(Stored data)

>>>

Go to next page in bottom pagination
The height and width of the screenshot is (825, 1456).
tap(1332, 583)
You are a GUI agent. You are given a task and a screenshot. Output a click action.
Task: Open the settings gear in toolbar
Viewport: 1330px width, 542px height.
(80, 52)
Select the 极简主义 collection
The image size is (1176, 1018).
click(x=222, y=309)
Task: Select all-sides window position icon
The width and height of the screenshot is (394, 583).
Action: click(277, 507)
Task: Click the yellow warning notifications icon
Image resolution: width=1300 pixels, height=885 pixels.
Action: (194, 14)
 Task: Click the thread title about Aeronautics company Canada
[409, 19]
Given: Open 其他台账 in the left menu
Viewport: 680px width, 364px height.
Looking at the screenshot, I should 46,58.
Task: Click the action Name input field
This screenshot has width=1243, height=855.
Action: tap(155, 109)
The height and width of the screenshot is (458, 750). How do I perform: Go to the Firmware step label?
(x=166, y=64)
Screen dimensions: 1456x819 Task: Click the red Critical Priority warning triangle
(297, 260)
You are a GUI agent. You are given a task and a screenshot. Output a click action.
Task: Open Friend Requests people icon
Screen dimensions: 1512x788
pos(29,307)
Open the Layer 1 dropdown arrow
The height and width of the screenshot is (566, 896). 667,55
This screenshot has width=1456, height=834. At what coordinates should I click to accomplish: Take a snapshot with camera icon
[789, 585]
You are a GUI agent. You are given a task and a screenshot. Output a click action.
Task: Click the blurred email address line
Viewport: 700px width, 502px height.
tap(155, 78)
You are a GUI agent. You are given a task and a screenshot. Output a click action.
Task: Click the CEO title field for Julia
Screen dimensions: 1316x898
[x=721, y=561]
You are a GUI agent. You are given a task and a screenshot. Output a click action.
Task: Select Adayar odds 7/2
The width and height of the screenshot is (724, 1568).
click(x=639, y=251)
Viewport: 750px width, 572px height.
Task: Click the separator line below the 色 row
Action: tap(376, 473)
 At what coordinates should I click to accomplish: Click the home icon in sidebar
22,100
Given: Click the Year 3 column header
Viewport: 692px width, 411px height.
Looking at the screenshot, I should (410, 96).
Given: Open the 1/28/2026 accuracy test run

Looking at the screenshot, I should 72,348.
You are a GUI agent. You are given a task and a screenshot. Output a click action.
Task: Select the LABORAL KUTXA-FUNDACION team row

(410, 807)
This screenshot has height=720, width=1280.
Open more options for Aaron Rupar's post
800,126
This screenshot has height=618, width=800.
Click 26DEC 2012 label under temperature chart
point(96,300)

<<<

Your objective
Retype the records above exactly, so that no line differs from its source.

Task output
Go to next page in bottom pagination
The height and width of the screenshot is (825, 1456).
tap(1332, 583)
You are a GUI agent. You are given a task and a screenshot. Output a click action.
Task: Open the settings gear in toolbar
Viewport: 1330px width, 542px height.
(80, 52)
Select the 极简主义 collection
The image size is (1176, 1018).
click(x=222, y=309)
Task: Select all-sides window position icon
The width and height of the screenshot is (394, 583).
Action: click(277, 507)
Task: Click the yellow warning notifications icon
Image resolution: width=1300 pixels, height=885 pixels.
Action: (194, 14)
 Task: Click the thread title about Aeronautics company Canada
[409, 19]
Given: Open 其他台账 in the left menu
Viewport: 680px width, 364px height.
Looking at the screenshot, I should 46,58.
Task: Click the action Name input field
This screenshot has width=1243, height=855.
Action: tap(155, 109)
The height and width of the screenshot is (458, 750). How do I perform: Go to the Firmware step label?
(x=166, y=64)
Screen dimensions: 1456x819 Task: Click the red Critical Priority warning triangle
(297, 260)
You are a GUI agent. You are given a task and a screenshot. Output a click action.
Task: Open Friend Requests people icon
Screen dimensions: 1512x788
pos(29,307)
Open the Layer 1 dropdown arrow
The height and width of the screenshot is (566, 896). 667,55
This screenshot has width=1456, height=834. At what coordinates should I click to accomplish: Take a snapshot with camera icon
[789, 585]
You are a GUI agent. You are given a task and a screenshot. Output a click action.
Task: Click the blurred email address line
Viewport: 700px width, 502px height.
tap(155, 78)
You are a GUI agent. You are given a task and a screenshot. Output a click action.
Task: Click the CEO title field for Julia
Screen dimensions: 1316x898
[x=721, y=561]
You are a GUI agent. You are given a task and a screenshot. Output a click action.
Task: Select Adayar odds 7/2
The width and height of the screenshot is (724, 1568).
click(x=639, y=251)
Viewport: 750px width, 572px height.
Task: Click the separator line below the 色 row
Action: tap(376, 473)
 At what coordinates should I click to accomplish: Click the home icon in sidebar
22,100
Given: Click the Year 3 column header
Viewport: 692px width, 411px height.
Looking at the screenshot, I should (410, 96).
Given: Open the 1/28/2026 accuracy test run

Looking at the screenshot, I should 72,348.
You are a GUI agent. You are given a task and a screenshot. Output a click action.
Task: Select the LABORAL KUTXA-FUNDACION team row

(410, 807)
This screenshot has height=720, width=1280.
Open more options for Aaron Rupar's post
800,126
This screenshot has height=618, width=800.
Click 26DEC 2012 label under temperature chart
point(96,300)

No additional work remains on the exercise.